The coccyx is usually formed of four rudimentary vertebræ; the number may however be increased to five or diminished to three. In each of the first three segments may be traced a rudimentary body and articular and transverse processes; the last piece (sometimes the third) is a mere nodule of bone. All the segments are destitute of pedicles, laminæ, and spinous processes. The first is the largest; it resembles the lowest sacral vertebra, and often exists as a separate piece; the last three diminish in size from above downward, and are usually fused with one another.
The anterior surface is slightly concave, and marked with three transverse grooves which indicate the junctions of the different segments. It gives attachment to the anterior sacrococcygeal ligament and the Levatores ani, and supports part of the rectum. The posterior surface is convex, marked by transverse grooves similar to those on the anterior surface, and presents on either side a linear row of tubercles, the rudimentary articular processes of the coccygeal vertebræ.
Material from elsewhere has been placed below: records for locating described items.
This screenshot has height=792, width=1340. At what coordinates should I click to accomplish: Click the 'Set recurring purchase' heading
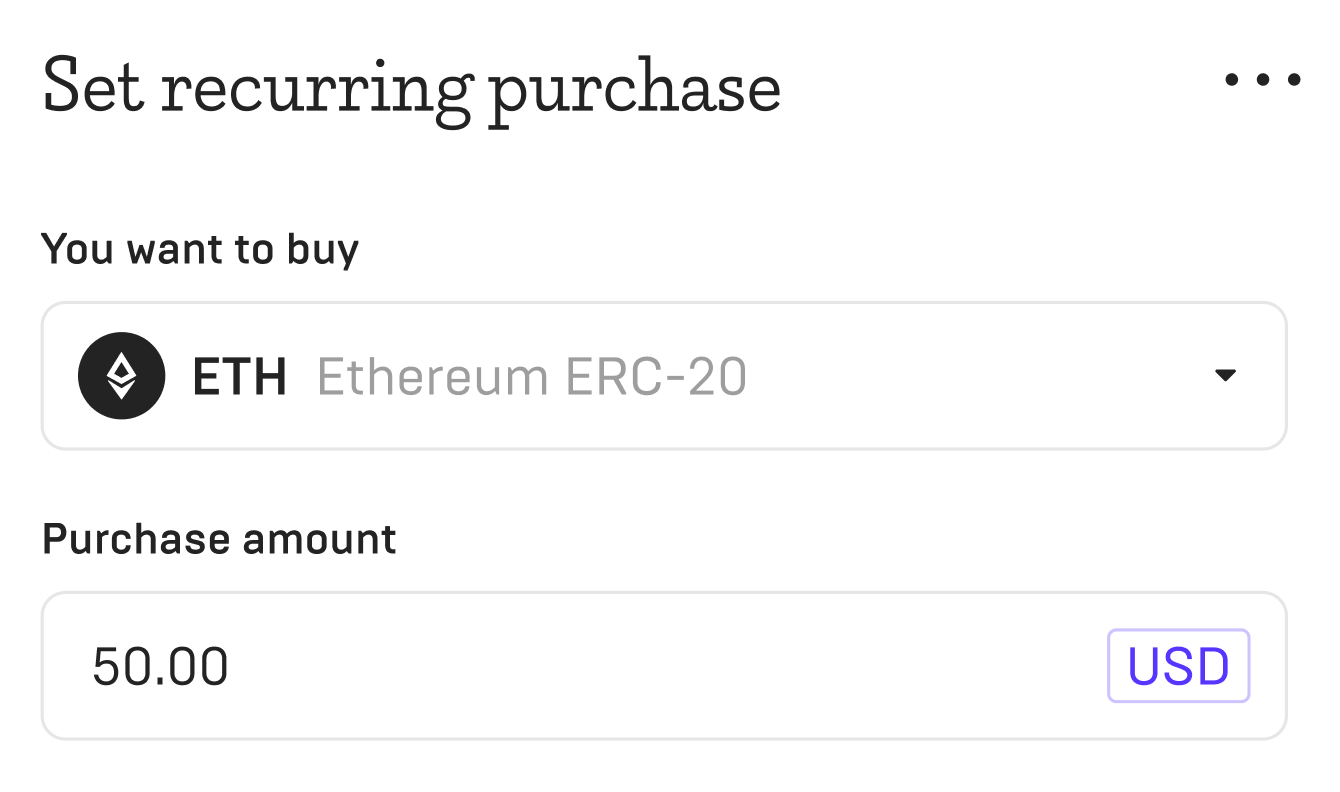coord(410,86)
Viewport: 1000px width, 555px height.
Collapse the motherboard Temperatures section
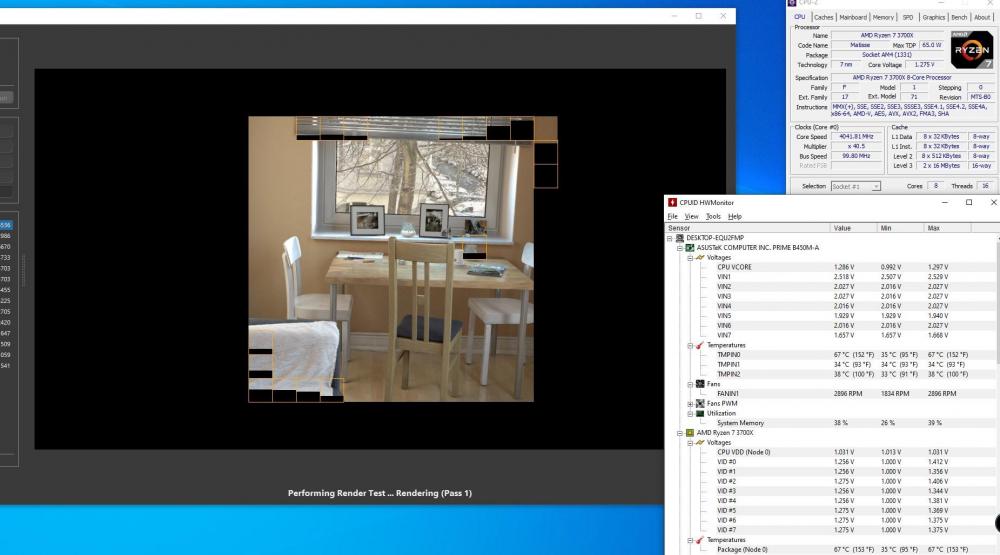pos(690,345)
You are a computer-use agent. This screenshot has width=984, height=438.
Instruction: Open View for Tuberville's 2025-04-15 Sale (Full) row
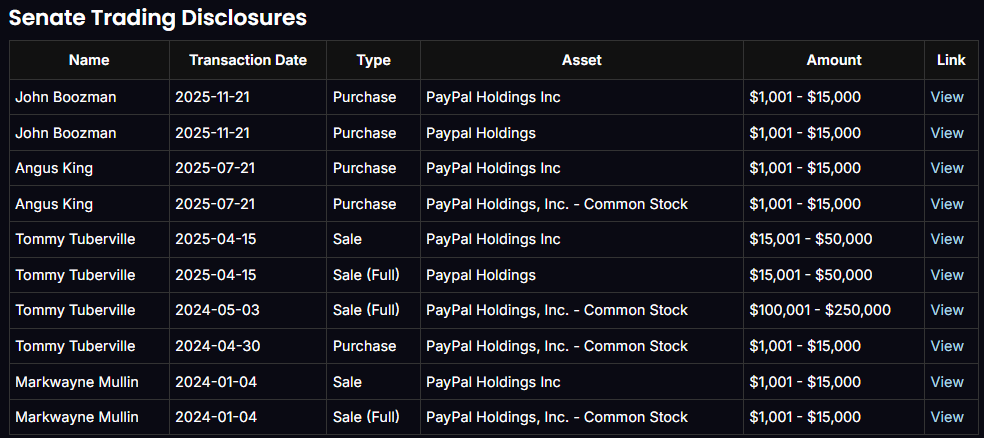946,275
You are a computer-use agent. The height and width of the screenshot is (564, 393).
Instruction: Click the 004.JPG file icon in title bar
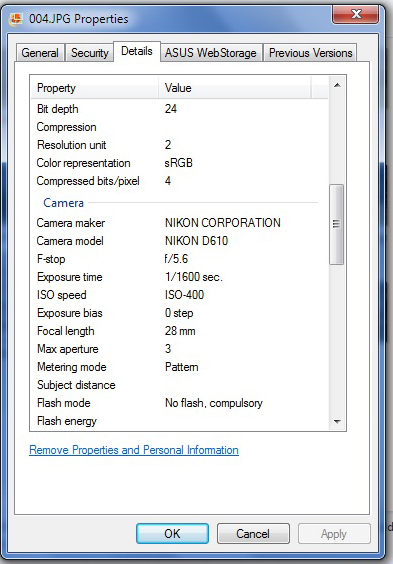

Of these, the superior pair are large, and are called the coccygeal cornua; they project upward, and articulate with the cornua of the sacrum, and on either side complete the foramen for the transmission of the posterior division of the fifth sacral nerve.
The lateral borders are thin, and exhibit a series of small eminences, which represent the transverse processes of the coccygeal vertebræ. Of these, the first is the largest; it is flattened from before backward, and often ascends to join the lower part of the thin lateral edge of the sacrum, thus completing the foramen for the transmission of the anterior division of the fifth sacral nerve; the others diminish in size from above downward, and are often wanting. The borders of the coccyx are narrow, and give attachment on either side to the sacrotuberous and sacrospinous ligaments, to the Coccygeus in front of the ligaments, and to the Glutæus maximus behind them.
The base presents an oval surface for articulation with the sacrum.
The apex is rounded, and has attached to it the tendon of the Sphincter ani externus. It may be bifid, and is sometimes deflected to one or other side.